Print the records below exactly, omitting all pictures.

──────────────────────────────

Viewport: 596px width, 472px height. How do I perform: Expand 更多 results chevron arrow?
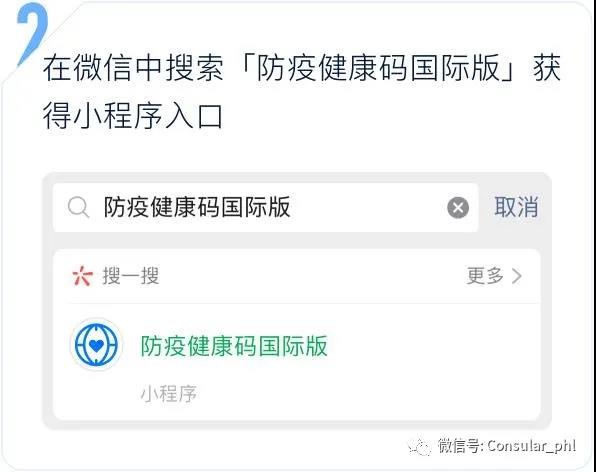517,276
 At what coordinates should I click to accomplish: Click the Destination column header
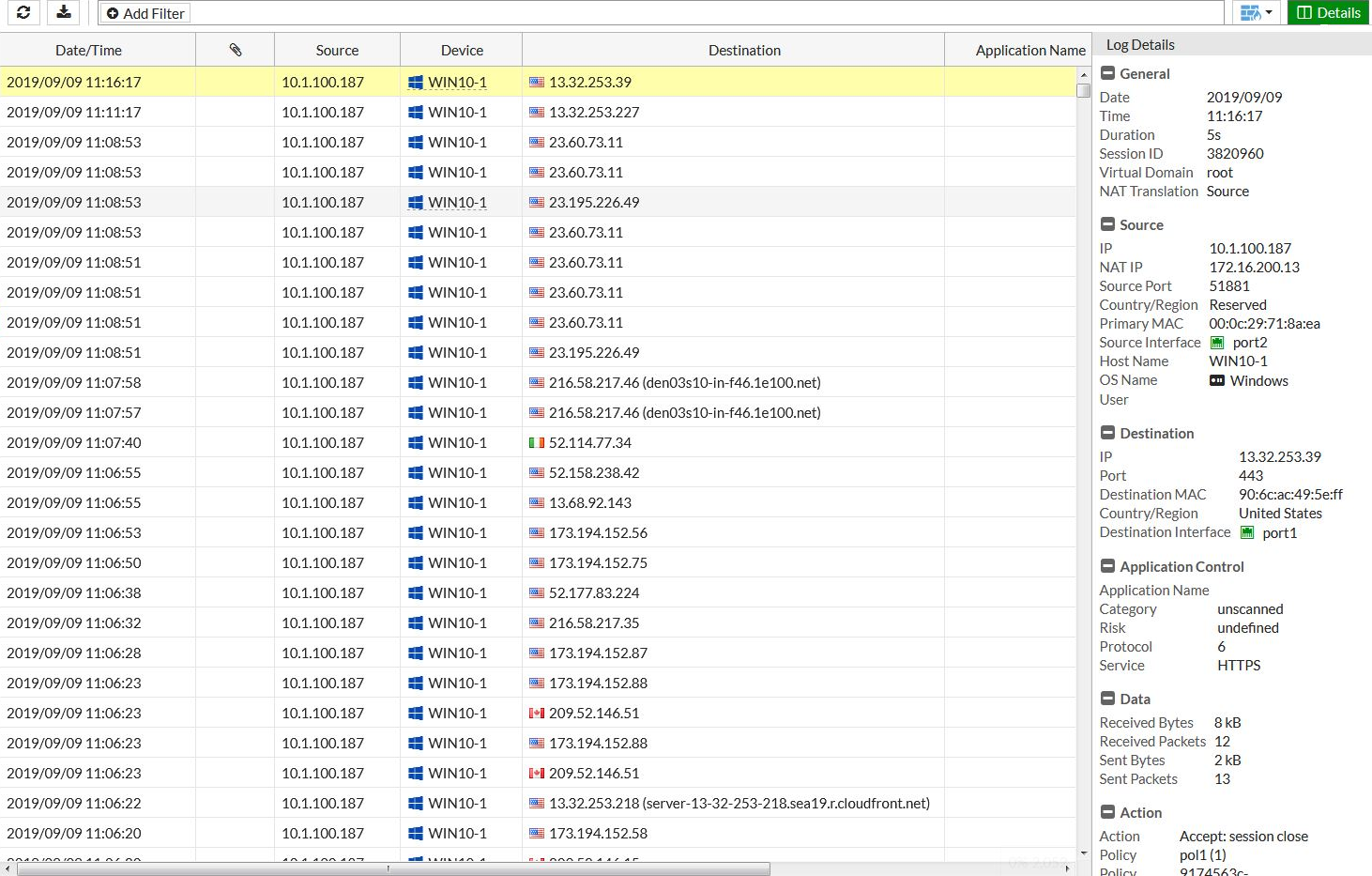pos(743,50)
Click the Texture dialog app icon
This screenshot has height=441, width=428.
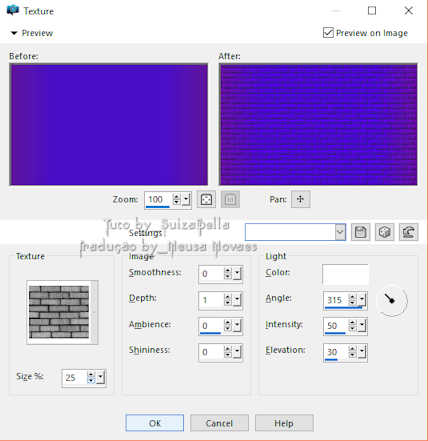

──────────────────────────────

Exercise result:
Viewport: 596px width, 472px height. How do I perform: Expand 更多 results chevron arrow?
517,276
 At what coordinates should I click to accomplish: Click the Destination column header
pos(743,50)
Click the Texture dialog app icon
This screenshot has height=441, width=428.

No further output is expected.